Milo se gratte la tête avec son ongle.
- Avoir froid, pour faire simple, eh bien... euh... c'est le contraire d'avoir chaud !
Et Hyoga ouvre enfin la bouche :
- Alors... ça veut dire qu'avoir froid... c'est une sensation agréable ?
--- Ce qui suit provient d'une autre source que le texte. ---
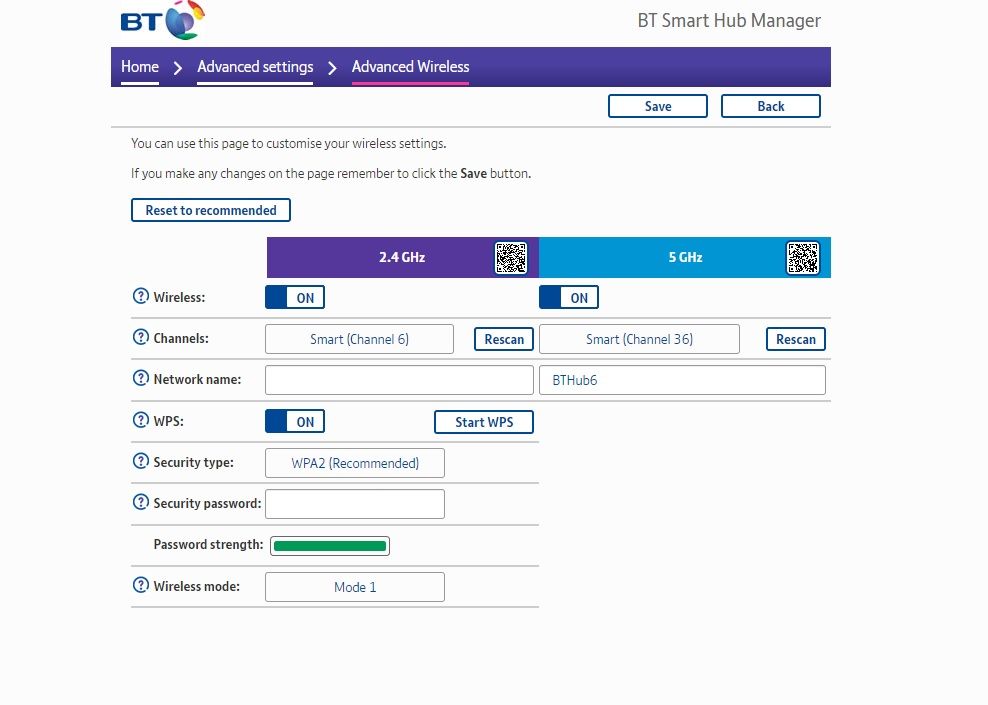The width and height of the screenshot is (988, 705).
Task: Open Smart (Channel 6) channel dropdown
Action: [x=359, y=339]
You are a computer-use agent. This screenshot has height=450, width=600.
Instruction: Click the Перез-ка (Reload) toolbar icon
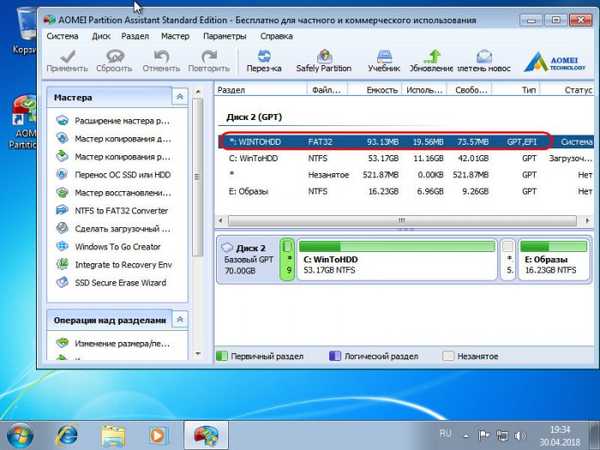265,61
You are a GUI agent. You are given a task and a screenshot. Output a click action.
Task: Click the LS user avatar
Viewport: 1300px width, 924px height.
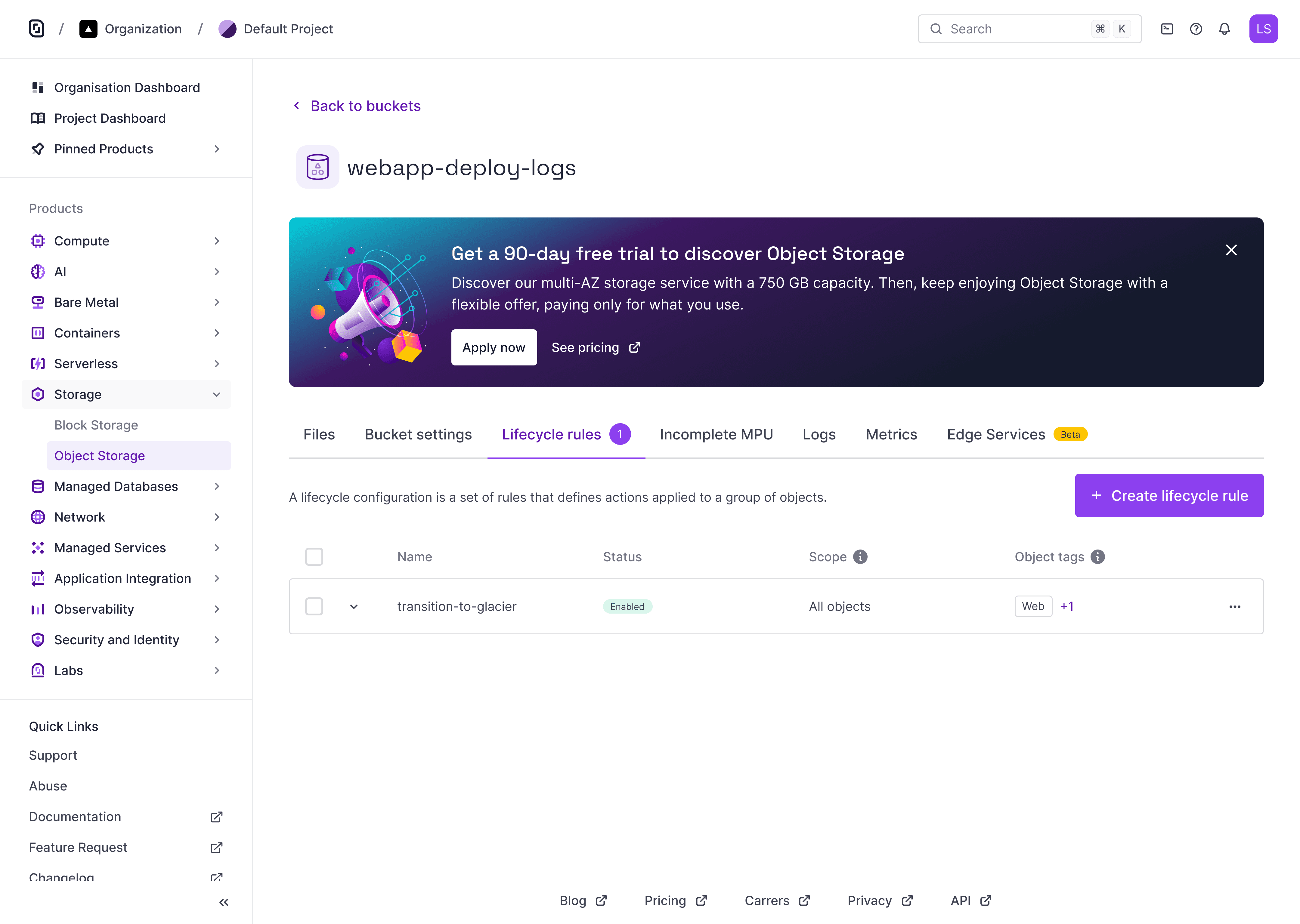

- On dirait que t'as rien compris.
- Si ! Avoir chaud est la pire sensation qui soit, donc avoir froid est la meilleure !
- Ça dépend pour qui...
- Comme je vous envie ! J'aimerais tant avoir froid, moi aussi ! Ce que je ne comprends pas, c'est pouquoi vous tremblez et claquez des dents quand vous avez froid.
- C'est ce qu'on fait quand on a froid !
- Ah bon ?
Hyoga risque de ne jamais comprendre. Donc Milo change de sujet :
- Au fait, qu'est-il arrivé à ton ours ?
Le visage de Hyoga se rembrunit.
- Un des yeux d'Isaac est tombé sous mon lit.
- C'est pas une raison pour pleurer !
Milo s'abaisse et regarde sous le lit. Hyoga s'attriste à nouveau.
- Il est trop loin, j'arrive pas à l'atteindre.
- Laisse-moi faire !
Milo étire son bras et récupère l'oeil de la peluche grâce à son grand ongle.
- Et voilà ! sourit-il.
Mais Hyoga, lui, ne sourit toujours pas.
- Comment on va le recoller ? Y'a pas de colle ici.
- Laisse-moi faire !
Milo trouve du fil et, à l'aide de son ongle-aiguille, il recoud l'oeil de la peluche. Il la redonne au petit Hyoga qui est émerveillé.
- Comment vous avez fait ?!
- J'ai recousu.
- J'ai vu, mais vous l'avez fait avec votre ongle ! Vous pouvez m'apprendre ?
- Non, désolé, c'est une technique qui ne se transmet que de Scorpion en Scorpion !
- S'il vous plaît !
- J'ai dit non.
- S'il te plaît !
- Non, j'ai dit !
- S'il te plaît, tonton Milo !
- Tonton ?! répète Milo, interloqué.
- Ben oui. Camus a dit que vous étiez son frère.
- Non, il a dit que j'étais "comme un frère". Et Camus n'est pas ton père !
- Si ! On a tellement de point commun ! On adore le froid, on déteste le chaud, et en plus on a tous les deux perdu notre maman dans un naufrage !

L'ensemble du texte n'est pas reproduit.